**課題**
1. 下の抜粋によると、この催しの会場はどこか。
2. 下の抜粋のうち「自発光するあるいは自然光などインコヒーレ」から「3次元動画像計測技術である。」までの部分(両端を含む)を、「高速度カメラ」を「ハイスピードカメラ」に置き換えて更新したうえで示してください。

**抜粋**
--*--

日時:2018年08月07日(火) 12:55~16:00

会場:JST東京本部別館1Fホール(東京・市ケ谷)

参加費:無料

主催:科学技術振興機構、京都工芸繊維大学

後援:特許庁、関東経済産業局

発表内容詳細

  • 計測

1)自発光するあるいは自然光照明された動く物体の3次元形状計測技術

京都工芸繊維大学 電気電子工学系 教授 粟辻 安浩

新技術の概要

自発光するあるいは自然光などインコヒーレント光で照明された動く物体の3次元形状や3次元分布の計測ができる技術である。1ショットでその瞬間の3次元形状を記録できる。高速度カメラを用いると、そのカメラの撮影速度で3次元形状の記録ができる。独自の干渉装置と信号処理により、周囲の擾乱にも強い3次元動画像計測技術である。

従来技術・競合技術との比較

ホログラフィに基づくことから、一般的な3次元計測技術で必要な走査や複数回の撮影が不要なため、動く物体の3次元形状計測ができる。さらに、自己干渉を用いているために、一般的なホログラフィで必要なレーザーが不要で、自発光するあるいは自然光などで照明された動く物体の3次元形状や3次元分布の計測ができる。

新技術の特徴

・動く物体の3次元形状をリアルタイムで計測できる
・自発光する物体、自然光照明された物体の3次元形状を計測できる
・振動や風量、温度変化などの周囲からの擾乱に対して強い

想定される用途

・生物顕微鏡
・透明な流れの高速計測装置
・透明フィルムの厚さ分布の高速計測装置

関連情報

・外国出願特許あり

  • デバイス・装置

2)偏光ドーナッツビームを生成可能なワンチップレーザ

京都工芸繊維大学 電気電子工学系 講師 北村 恭子

新技術の概要

レーザビーム断面内で偏光分布を有するドーナッツビームは、ベクトルビームと呼ばれ、超高解像度顕微鏡の実現等が期待されている。本技術は、ドーナッツビームにおいて、任意の偏光状態を自在に生成可能なフォトニック結晶レーザの設計に関するものである。

--*--

[項目の表示位置に関するエントリ]
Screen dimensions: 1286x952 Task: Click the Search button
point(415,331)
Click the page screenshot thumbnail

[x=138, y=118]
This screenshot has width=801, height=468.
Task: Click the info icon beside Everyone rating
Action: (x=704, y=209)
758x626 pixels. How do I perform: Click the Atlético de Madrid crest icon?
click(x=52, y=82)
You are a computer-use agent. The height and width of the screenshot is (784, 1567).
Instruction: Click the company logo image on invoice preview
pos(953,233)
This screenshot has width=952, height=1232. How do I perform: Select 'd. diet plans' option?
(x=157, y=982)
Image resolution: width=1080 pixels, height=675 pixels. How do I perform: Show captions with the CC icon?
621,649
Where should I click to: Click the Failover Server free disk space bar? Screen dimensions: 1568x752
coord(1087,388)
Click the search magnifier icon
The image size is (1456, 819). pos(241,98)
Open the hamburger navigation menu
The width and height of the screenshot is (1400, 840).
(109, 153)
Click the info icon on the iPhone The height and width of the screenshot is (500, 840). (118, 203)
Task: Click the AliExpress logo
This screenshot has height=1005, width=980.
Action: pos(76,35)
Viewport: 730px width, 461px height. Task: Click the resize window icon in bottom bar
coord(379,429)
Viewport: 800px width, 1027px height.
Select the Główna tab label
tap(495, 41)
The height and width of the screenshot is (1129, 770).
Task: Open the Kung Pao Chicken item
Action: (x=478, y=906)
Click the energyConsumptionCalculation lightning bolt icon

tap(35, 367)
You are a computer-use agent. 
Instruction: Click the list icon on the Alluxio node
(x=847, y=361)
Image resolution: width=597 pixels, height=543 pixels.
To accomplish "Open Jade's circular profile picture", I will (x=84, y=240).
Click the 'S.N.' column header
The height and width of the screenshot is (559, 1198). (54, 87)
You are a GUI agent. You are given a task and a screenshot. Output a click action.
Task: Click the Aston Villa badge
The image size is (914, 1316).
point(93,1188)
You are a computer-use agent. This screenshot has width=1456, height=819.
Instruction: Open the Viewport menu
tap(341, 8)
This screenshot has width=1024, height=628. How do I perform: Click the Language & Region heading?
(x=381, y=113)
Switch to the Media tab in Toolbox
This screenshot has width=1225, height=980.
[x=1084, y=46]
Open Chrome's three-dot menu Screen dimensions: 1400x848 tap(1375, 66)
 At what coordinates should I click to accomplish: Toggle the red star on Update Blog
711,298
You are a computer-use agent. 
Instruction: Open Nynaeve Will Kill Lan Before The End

--*--

**演習結果**
1. JST東京本部別館1Fホール(東京・市ケ谷)

2.
自発光するあるいは自然光などインコヒーレント光で照明された動く物体の3次元形状や3次元分布の計測ができる技術である。1ショットでその瞬間の3次元形状を記録できる。ハイスピードカメラを用いると、そのカメラの撮影速度で3次元形状の記録ができる。独自の干渉装置と信号処理により、周囲の擾乱にも強い3次元動画像計測技術である。